_WORK INSTRUCTIONS_
What lines of the data include the string "list"? Copy them all.
------ SUPPLIED DATA
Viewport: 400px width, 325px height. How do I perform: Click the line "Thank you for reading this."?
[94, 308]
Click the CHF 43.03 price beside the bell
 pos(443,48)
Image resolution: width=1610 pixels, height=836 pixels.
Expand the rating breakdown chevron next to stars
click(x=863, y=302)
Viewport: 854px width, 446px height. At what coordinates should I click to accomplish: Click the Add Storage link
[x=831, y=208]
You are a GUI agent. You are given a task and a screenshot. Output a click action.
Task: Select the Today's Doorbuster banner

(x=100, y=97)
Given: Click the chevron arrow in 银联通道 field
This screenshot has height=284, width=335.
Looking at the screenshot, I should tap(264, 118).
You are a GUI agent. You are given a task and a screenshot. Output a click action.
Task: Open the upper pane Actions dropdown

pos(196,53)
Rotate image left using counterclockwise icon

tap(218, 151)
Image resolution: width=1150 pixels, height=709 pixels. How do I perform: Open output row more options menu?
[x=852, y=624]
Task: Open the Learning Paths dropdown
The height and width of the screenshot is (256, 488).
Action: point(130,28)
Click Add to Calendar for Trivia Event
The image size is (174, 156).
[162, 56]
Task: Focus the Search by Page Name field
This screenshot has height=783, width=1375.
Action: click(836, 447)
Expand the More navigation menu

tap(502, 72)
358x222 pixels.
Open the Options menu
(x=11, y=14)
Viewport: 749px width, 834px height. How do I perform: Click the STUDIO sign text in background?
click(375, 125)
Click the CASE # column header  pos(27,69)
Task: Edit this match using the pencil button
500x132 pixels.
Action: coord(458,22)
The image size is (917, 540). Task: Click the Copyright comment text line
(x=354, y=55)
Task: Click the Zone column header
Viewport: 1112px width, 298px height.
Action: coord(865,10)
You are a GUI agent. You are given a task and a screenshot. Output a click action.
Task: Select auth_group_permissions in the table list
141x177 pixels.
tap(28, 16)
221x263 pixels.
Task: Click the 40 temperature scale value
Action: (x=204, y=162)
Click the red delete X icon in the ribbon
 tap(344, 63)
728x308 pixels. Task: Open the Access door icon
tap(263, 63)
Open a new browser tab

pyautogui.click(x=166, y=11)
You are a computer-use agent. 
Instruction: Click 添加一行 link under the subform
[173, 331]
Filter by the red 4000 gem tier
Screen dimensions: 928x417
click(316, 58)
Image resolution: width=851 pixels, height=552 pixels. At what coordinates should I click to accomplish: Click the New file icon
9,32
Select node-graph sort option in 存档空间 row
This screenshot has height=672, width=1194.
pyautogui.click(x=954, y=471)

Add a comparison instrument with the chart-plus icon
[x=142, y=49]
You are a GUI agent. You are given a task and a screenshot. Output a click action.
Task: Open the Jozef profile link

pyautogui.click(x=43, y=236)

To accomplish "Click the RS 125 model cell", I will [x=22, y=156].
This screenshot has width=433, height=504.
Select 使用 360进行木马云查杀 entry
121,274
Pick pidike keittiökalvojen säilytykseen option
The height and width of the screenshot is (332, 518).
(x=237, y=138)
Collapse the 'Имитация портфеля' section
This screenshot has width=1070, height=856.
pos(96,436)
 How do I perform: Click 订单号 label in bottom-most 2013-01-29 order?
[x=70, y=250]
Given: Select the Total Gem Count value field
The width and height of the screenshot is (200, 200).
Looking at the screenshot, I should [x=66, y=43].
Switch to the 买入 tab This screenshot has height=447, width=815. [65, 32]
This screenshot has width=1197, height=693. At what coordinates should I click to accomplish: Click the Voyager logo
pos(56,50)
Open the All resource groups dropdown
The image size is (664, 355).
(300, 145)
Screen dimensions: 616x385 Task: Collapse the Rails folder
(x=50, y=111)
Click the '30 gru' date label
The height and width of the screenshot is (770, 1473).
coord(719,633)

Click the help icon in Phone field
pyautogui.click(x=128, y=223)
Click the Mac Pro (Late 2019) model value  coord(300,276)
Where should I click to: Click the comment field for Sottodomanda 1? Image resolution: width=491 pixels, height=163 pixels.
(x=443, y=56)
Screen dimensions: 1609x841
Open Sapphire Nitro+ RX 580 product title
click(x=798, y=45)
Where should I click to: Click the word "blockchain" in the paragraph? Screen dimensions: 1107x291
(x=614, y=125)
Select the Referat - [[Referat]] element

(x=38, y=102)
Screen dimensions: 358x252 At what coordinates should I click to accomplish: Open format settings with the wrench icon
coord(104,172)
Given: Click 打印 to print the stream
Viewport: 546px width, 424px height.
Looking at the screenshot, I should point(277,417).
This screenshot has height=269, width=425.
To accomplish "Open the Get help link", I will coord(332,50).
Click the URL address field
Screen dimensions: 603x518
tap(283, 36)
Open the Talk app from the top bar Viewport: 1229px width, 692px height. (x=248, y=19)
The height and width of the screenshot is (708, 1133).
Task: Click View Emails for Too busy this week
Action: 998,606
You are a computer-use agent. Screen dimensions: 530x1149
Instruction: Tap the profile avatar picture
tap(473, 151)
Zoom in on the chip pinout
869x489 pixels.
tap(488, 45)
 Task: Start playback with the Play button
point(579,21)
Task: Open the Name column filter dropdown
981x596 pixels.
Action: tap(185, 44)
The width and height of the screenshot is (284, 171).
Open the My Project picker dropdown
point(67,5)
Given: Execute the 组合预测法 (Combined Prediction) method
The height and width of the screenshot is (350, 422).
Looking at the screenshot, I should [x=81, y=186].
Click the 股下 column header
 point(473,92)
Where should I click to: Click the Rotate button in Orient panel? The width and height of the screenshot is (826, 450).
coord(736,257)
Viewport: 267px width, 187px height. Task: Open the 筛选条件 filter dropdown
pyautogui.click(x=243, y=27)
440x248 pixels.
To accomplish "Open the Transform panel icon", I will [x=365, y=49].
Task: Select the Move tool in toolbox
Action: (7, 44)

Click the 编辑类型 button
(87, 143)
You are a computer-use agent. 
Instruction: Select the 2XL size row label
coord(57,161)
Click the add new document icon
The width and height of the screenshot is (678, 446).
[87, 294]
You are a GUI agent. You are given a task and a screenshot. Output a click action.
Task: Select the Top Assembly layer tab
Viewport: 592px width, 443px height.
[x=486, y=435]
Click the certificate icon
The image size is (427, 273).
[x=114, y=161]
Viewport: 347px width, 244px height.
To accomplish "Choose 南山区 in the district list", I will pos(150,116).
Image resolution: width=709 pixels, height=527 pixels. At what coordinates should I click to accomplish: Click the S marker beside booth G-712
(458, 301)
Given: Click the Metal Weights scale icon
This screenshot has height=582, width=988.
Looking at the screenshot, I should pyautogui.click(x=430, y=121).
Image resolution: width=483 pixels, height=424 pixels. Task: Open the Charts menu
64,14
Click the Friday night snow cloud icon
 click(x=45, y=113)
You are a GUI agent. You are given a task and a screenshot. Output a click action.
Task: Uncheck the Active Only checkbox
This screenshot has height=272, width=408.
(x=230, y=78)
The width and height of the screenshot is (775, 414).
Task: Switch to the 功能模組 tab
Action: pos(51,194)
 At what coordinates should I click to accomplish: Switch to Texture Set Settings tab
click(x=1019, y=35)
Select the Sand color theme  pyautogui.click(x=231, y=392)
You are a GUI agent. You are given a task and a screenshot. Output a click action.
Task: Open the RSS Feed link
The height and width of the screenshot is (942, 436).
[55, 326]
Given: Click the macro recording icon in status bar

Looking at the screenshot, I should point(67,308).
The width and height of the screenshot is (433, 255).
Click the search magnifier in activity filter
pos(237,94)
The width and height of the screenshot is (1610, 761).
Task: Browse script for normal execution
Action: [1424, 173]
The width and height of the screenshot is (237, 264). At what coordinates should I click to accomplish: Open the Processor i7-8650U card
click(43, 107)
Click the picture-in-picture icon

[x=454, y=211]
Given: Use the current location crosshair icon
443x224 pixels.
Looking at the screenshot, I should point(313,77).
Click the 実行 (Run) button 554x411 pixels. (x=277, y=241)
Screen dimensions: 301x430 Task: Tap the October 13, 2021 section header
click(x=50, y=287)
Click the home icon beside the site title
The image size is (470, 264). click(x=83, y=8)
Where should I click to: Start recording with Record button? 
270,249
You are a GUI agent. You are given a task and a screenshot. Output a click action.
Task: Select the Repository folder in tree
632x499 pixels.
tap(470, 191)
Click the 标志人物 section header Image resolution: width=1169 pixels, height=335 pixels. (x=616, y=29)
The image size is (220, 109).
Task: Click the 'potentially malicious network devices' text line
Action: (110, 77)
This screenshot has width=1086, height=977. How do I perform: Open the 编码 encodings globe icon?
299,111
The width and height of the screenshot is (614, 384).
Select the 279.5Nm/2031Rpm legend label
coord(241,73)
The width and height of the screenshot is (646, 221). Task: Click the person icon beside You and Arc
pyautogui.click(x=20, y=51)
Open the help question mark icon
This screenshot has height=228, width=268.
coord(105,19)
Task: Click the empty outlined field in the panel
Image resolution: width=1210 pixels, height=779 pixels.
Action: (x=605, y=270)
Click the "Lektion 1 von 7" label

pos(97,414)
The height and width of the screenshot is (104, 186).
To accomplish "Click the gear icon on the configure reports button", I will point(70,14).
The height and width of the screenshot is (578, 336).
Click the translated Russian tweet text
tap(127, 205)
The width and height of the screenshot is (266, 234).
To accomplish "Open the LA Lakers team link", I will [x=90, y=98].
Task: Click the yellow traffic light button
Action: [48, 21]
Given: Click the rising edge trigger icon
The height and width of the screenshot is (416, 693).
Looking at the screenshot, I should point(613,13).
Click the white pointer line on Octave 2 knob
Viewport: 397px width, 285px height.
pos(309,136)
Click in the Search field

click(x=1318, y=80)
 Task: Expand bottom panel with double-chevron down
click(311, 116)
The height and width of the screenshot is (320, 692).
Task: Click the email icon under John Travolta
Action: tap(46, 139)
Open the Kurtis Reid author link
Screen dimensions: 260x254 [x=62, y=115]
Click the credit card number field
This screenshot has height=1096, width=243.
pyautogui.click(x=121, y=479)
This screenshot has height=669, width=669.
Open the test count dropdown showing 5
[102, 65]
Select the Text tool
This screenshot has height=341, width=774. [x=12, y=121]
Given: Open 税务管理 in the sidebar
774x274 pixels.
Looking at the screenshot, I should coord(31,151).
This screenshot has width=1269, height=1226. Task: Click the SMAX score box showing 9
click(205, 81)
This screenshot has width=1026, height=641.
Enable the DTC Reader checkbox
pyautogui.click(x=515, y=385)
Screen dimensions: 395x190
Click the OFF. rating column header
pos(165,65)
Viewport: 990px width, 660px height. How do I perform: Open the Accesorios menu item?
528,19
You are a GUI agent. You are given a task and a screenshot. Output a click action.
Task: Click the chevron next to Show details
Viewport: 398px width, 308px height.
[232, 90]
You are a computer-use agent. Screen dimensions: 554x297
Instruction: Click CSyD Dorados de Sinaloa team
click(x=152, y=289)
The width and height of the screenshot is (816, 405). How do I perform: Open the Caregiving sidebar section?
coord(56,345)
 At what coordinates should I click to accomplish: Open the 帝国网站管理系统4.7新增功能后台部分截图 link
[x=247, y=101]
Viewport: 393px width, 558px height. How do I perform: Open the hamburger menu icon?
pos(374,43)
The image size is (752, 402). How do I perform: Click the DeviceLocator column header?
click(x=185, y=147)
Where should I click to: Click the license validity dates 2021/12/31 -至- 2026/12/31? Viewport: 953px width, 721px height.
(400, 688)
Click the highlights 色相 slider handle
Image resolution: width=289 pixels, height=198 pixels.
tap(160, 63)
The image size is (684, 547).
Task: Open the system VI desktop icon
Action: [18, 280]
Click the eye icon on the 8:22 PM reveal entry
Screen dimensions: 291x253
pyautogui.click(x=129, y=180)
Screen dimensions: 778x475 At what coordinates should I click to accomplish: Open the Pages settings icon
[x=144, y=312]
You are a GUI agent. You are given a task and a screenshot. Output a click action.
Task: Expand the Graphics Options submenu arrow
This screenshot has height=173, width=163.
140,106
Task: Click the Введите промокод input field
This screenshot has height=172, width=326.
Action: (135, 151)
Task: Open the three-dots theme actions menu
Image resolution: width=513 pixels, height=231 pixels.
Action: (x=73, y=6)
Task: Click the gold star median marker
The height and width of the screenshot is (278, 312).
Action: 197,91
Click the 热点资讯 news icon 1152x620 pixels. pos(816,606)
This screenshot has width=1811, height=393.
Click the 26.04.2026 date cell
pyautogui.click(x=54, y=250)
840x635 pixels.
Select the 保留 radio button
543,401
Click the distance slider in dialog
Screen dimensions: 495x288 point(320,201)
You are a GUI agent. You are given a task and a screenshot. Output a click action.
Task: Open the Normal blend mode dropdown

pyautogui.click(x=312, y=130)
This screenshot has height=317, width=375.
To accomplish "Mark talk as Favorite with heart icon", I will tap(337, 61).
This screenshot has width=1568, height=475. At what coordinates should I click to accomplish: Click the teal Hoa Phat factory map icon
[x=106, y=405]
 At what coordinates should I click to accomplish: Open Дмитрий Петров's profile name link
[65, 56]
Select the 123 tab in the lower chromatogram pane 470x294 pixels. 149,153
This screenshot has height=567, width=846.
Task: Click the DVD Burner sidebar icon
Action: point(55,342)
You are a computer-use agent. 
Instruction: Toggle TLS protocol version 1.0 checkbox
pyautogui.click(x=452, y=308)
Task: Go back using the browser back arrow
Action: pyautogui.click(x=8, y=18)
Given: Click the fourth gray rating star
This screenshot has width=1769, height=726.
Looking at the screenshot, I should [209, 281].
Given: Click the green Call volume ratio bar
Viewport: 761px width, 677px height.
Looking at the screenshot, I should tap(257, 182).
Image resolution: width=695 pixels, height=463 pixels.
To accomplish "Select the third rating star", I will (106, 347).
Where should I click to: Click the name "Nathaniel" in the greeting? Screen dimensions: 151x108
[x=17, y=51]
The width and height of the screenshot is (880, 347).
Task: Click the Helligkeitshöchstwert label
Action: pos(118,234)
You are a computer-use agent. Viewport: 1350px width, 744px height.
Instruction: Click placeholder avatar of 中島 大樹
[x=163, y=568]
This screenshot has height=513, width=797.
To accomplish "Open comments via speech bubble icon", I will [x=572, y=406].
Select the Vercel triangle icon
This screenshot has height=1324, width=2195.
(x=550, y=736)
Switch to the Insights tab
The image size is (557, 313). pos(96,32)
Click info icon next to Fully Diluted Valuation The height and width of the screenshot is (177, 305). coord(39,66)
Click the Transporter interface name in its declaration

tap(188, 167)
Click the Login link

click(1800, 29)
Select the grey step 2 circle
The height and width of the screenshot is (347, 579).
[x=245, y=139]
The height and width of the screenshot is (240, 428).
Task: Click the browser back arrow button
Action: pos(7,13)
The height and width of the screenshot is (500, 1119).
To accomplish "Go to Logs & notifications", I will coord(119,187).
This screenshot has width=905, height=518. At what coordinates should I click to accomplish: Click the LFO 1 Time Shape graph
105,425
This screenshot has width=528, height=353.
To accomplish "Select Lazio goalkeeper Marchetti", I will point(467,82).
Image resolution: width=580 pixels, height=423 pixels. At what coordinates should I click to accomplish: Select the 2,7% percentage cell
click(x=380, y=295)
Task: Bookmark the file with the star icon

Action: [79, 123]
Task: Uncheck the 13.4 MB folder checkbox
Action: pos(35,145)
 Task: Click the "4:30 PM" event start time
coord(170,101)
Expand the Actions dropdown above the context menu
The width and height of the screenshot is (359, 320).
------------
_OUTPUT_
Task: Select auth_group_permissions in the table list
To accomplish "Choose 南山区 in the district list", I will pos(150,116).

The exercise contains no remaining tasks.